Nun wurde anlässlich des 171. Geburtstages des Königs ein Schreiben präsentiert, das als der letzte von Ludwig II. verfassten Brief gilt und der Öffentlichkeit bisher unbekannt war. Das Dokument nährt Zweifel an der Theorie vom verrückten "Kini". Demnach ist der Brief vom 10. Juni 1886 an Ludwigs Vetter Prinz Ludwig Ferdinand gerichtet – der "vermutlich letzte eigenhändige Brief des Monarchen", wie die "Welt" schreibt.

Besondere Bedeutung erhält der Brief, weil er belege, dass sich der König offenbar kurz zuvor auf dramatische Weise über die ihm drohende Gefahr klar geworden war: Die offizielle Entmündigung war am 9. Juni von der Regierung beschlossen worden. Noch am selben Abend tauchte eine Kommission in Neuschwanstein auf, um ihn festzusetzen . Ludwig II. ließ sie jedoch verhaften und unverrichteter Dinge nach München zurückschicken. Kurz darauf dürfte er den Brief verfasst haben.

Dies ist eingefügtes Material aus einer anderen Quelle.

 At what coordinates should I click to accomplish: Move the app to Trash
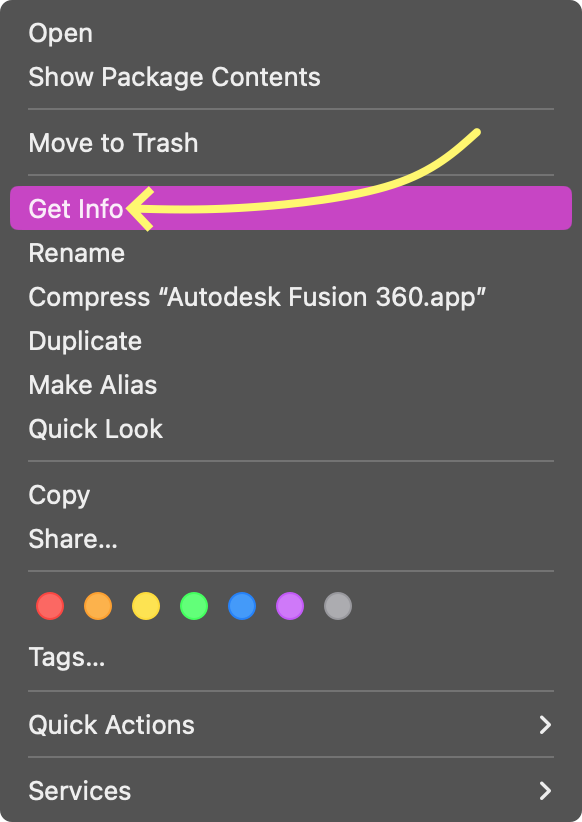(113, 143)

"Schändliche Verschwörung"

Darin schreibt Ludwig an seinen Vetter unter anderem, er sehe eine "schändliche Verschwörung! Wer kann nur hinter einem solchen Verbrechen stecken, Prz. Luitpold vermuthlich." Und weiter: "Wie kann aber eine solche Infamitität nur möglich sein!!" Ludwig erwähnt darin auch die verbreiteten Gerüchte um seinen Gesundheitszustand ("angebliche Krankheit"), "an der nicht Sylbe wahr ist".

Vier Tage später, am 13. Juni, ertrank der König gemeinsam mit seinem behandelnden Arzt, Bernhard von Gudden, im Starnberger See. Um die Umstände seines Todes – ob es Suizid war oder nicht – ranken sich viele Spekulationen.

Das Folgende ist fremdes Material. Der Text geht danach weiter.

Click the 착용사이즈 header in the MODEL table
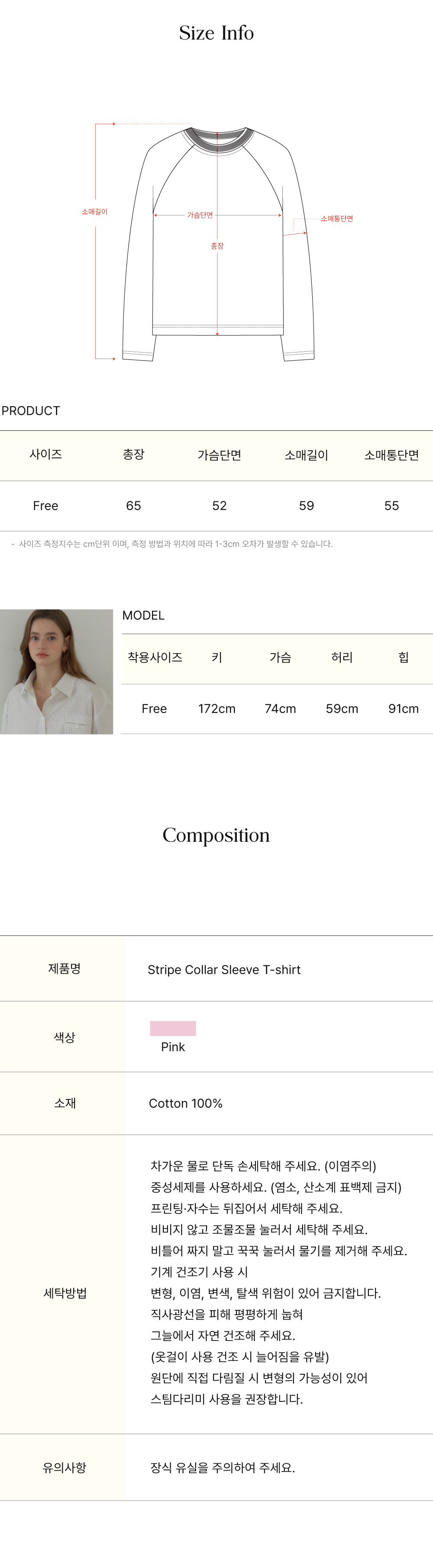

Der Brief im Wortlaut, transkribiert von den Historikern Gerhard Immler und Rupert Hacker:

König Ludwig II. an seinen Vetter Prinz Ludwig Ferdinand

am 10. Juni 1886 aus Schloss Neuschwanstein

Theuerster Vetter!

Vergib die schlechte Schrift, ich schreibe dieß in höchster Eile. Denke Dir was Unerhörtes heute geschehen ist!! – Diese Nacht kam eilends einer vom Stallgebäude herauf u. meldete, es wären mehrere Menschen (darunter horribile dictu) ein Minister u. eine meiner Hofchargen in aller Stille angekommen, befahlen meinen Wagen u. Pferde hier (von der oberen Burg) wegzunehmen hinter meinem Rücken, u. wollten mich zwingen nach Linderhof zu fahren, offenbar u. mich dort gefangen zu halten, u. Gott weiß was wohl zu thun, Abdankung zu ertrotzen kurz ein schändliche Verschwörung! Wer kann nur hinter einem solchen Verbrechen stecken, Prz. Luitpold vermuthlich.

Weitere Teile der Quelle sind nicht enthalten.